ECE2024 Eposter Presentations Endocrine-Related Cancer (90 abstracts)
1UMIB - Unit for for Multidisciplinary Research in Biomedicine; ICBAS - School of Medicine and Biomedical Sciences; ITR - Laboratory for Integrative and Translational Research in Population Health, Portugal; 2i3S Institute for Research and Innovation in Health, Portugal; 3CHUSJ Department of Endocrinology, Hospital São João, Portugal; 4FCUP - Faculty of Sciences, University of Porto, Portugal; 5UCP Universidade Católica Portuguesa, Faculdade de Medicina Dentária, Viseu, Portugal; 6FMUP Faculty of Medicine, University of Porto, Portugal
Adrenocortical carcinomas (ACC) are rare and usually very aggressive tumors with heterogeneous outcomes. The individual variability in tumor progression and patients survival is linked to ACC biology and molecular heterogeneity, reinforcing the need to identify markers with prognosis value, to allow an accurate clinical strategy. Currently, in the absence of specific molecular markers, ACC prognosis is mainly predicted by the European Network for the Study of Adrenal Tumors (ENSAT) tumor stage and tumor proliferation index, assessed by Ki-67 immunohistochemistry. Glutaminolysis is one of the most studied metabolic processes in cancer metabolism context, since it plays a role in cell signaling transduction, proteins, and nucleotides biosynthesis, contributing to cell survival. Therefore, this study aimed to evaluate the role of glutaminolysis in ACC pathophysiology, and to estimate the potential usefulness of its molecular players for ACC prognosis.
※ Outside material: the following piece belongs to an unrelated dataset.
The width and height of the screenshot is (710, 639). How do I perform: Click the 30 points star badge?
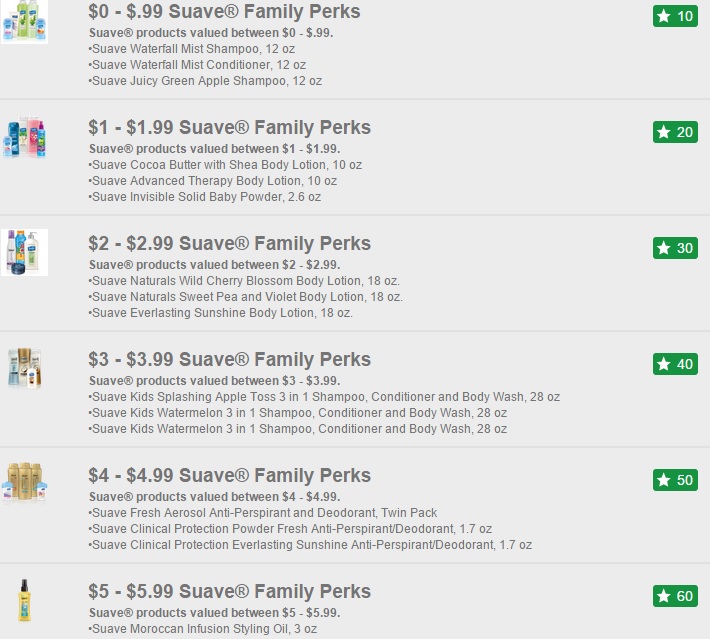tap(675, 248)
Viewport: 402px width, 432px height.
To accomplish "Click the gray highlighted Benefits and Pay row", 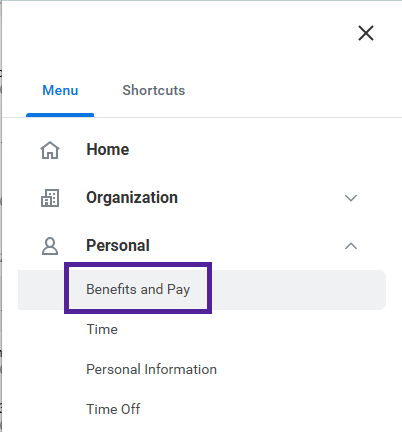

For that, the expression of proteins involved in glutaminolysis, namely glutaminase 2 (GLS2) and glutamate dehydrogenase 1 (GLUD1), was assessed by immunohistochemistry (IHC) in ACC (n=13) with different clinicopathological behaviors. The percentage of stained area for both molecular markers was quantified using the morphometric analysis tool, ImageJ. Positive staining for GLS2 and GLUD1 was observed in all ACC. Among these molecular markers, only GLS2 expression was positively correlated with ENSAT and Weiss scores. ACC with sinusoidal invasion presented higher GLS2 levels when compared to ACC without sinusoidal invasion. Additionally, GLS2 expression was associated with lower survival rates, whereas Ki-67 expression was not correlated with the survival of these patients. As conclusion, this study demonstrated that glutaminolysis seems to play a role in ACC tumor progression. Remarkably, GLS2 expression was linked with more aggressive malignant features, in particular advanced tumor stage and lower patients survival. Furthermore, in these cases, GLS2 showed to have a greater prognosis value when compared to the molecular marker currently used in clinical practice, Ki-67. To validate these data, a larger ACC cohort and mechanistic studies are needed.